Rzeszowscy policjanci zatrzymali mężczyznę podejrzanego o podszywanie się pod Agencję Restrukturyzacji i Modernizacji Rolnictwa i próbę wyłudzenia pieniędzy od rolników – dowiedział się reporter RMF FM Krzysztof Zasada. Na razie nie został on jeszcze przesłuchany i nie usłyszał zarzutów.
Zatrzymany to 29-letni mieszkaniec województwa kujawsko-pomorskiego wielokrotnie notowany za oszustwa. Mężczyzna jest teraz konwojowany z Bydgoszczy, gdzie go zatrzymano, do Rzeszowa. W tym samym czasie policjanci przeszukują jego mieszkanie.

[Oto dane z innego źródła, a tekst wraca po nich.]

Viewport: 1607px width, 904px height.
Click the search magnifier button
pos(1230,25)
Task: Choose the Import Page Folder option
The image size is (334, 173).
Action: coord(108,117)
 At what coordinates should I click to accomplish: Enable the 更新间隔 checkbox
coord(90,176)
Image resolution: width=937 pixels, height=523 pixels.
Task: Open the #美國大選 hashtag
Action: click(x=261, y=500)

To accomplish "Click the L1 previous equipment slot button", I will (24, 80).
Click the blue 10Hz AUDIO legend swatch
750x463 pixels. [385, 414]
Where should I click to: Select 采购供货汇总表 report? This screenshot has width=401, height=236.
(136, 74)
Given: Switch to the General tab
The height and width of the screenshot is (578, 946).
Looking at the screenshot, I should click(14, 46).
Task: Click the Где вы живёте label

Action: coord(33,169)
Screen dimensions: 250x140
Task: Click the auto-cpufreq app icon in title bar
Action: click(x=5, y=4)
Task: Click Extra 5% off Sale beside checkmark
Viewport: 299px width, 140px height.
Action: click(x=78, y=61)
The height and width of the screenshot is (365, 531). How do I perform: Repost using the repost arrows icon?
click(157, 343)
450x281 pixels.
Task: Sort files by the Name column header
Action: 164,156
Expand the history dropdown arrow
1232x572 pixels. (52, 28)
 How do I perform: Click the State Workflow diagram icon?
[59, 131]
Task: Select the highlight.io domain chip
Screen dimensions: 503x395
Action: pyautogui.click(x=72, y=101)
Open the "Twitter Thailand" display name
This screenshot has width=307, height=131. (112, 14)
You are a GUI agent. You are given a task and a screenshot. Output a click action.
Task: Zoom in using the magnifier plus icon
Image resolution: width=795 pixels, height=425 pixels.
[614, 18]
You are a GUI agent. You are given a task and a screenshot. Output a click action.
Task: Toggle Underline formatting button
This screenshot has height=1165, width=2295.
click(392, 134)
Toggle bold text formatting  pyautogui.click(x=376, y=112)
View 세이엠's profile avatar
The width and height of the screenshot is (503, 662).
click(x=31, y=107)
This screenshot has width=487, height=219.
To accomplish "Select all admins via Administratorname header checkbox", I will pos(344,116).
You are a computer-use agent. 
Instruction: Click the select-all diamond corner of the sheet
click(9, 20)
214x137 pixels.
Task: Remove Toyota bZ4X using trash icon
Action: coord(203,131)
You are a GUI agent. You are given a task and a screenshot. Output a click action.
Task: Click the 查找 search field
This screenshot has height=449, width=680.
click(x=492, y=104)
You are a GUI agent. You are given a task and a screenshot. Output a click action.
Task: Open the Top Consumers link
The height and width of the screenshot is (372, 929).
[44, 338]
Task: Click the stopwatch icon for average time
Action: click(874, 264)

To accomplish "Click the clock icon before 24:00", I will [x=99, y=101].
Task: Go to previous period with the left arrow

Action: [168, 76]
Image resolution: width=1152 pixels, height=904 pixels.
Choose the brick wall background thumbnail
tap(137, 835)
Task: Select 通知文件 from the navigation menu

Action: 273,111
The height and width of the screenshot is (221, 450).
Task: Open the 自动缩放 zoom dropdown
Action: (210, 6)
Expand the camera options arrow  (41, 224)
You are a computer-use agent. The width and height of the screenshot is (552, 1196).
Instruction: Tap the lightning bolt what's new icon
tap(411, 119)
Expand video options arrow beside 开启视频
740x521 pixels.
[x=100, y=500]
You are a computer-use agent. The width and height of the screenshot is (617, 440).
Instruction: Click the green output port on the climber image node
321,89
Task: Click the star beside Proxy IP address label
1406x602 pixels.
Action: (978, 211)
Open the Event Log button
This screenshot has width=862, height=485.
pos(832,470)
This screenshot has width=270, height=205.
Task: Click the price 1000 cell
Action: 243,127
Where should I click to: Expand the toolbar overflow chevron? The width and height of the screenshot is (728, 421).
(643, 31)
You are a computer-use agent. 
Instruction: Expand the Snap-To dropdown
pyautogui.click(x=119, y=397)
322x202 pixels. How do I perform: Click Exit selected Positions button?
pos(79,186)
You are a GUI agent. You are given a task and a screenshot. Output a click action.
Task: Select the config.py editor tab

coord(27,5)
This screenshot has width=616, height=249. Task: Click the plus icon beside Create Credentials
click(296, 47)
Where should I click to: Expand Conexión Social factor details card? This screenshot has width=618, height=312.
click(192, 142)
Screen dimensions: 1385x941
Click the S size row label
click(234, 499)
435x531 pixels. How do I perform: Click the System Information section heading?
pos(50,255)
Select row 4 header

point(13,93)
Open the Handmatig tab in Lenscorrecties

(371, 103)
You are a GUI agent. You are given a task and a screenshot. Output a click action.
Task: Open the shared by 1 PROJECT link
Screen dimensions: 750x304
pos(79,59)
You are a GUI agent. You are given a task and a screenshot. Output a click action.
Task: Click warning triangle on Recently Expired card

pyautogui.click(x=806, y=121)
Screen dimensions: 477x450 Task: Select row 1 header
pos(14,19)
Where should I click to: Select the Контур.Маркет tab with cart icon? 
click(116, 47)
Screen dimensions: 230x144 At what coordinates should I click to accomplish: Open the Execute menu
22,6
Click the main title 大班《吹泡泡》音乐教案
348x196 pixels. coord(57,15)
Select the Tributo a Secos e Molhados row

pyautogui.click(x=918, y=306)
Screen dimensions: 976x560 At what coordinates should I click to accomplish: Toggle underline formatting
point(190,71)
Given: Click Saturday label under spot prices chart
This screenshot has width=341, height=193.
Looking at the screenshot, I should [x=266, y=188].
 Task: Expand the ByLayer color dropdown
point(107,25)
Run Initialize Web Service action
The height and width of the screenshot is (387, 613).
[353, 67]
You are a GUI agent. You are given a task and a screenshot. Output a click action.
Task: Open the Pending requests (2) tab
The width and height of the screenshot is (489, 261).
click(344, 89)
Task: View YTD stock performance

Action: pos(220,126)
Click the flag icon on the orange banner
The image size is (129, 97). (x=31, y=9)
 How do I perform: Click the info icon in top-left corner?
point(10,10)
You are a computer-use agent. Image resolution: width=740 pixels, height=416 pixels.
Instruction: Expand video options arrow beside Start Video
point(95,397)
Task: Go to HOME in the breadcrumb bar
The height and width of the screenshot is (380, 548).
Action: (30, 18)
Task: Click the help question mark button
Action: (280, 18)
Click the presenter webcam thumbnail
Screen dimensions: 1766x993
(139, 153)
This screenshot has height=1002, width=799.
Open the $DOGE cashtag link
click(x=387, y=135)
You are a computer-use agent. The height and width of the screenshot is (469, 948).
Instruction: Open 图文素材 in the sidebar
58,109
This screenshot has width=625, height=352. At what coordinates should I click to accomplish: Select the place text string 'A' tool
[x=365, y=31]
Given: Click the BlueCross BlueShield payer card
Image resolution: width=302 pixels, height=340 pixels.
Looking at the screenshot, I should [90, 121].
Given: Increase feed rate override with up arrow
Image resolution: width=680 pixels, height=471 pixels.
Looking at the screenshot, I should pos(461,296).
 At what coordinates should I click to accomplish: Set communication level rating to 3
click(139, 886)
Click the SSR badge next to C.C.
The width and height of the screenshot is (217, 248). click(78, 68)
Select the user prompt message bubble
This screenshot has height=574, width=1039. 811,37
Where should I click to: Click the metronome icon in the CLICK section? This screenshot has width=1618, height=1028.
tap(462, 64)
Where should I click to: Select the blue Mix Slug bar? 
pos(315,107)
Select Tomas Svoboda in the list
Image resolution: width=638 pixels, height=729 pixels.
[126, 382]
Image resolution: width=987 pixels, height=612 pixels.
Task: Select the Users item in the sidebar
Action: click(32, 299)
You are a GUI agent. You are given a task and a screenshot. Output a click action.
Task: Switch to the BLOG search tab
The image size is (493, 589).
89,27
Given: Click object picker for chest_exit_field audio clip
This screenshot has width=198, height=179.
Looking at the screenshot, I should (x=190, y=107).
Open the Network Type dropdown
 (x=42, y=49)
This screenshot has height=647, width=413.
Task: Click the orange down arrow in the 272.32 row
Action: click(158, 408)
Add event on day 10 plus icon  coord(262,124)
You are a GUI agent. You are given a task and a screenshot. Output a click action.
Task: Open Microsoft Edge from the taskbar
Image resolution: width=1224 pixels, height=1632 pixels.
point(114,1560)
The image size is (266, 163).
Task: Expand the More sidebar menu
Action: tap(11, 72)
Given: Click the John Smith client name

Mężczyzna jest podejrzany o próbę oszukania kilkunastu tysięcy rolników, do których trafiły listy z ofertą pomocy w uzyskaniu unijnych dopłat. Widniało na nich logo łudząco podobne do tego, jakim posługuje się rządowa agencja. Inna była tylko kolejność liter w nazwie instytucji.
W zamian za bliżej nieokreśloną pomoc w wypełnianiu dokumentów nadawca listu, podający się za doradcę personalnego, żądał przelania 246 złotych. Okazuje się jednak, że rozsyłał do rolników niepoprawny numer konta, dlatego będzie mógł odpowiadać jedynie za usiłowanie wyłudzenia. Jak dowiedział się nasz reporter, na blankietach widniał 25, a nie 26-cyfrowy numer rachunku. Według policji, żaden bank nie zrealizowałby takiego przelewu, bo podane konto po prostu nie istnieje.
Otrzymanie i przesłanie do ARiMR wniosku o dopłaty bezpośrednie jest bezpłatne. Agencja apeluje do wszystkich rolników, którzy dostali sfałszowane pismo o zignorowanie go.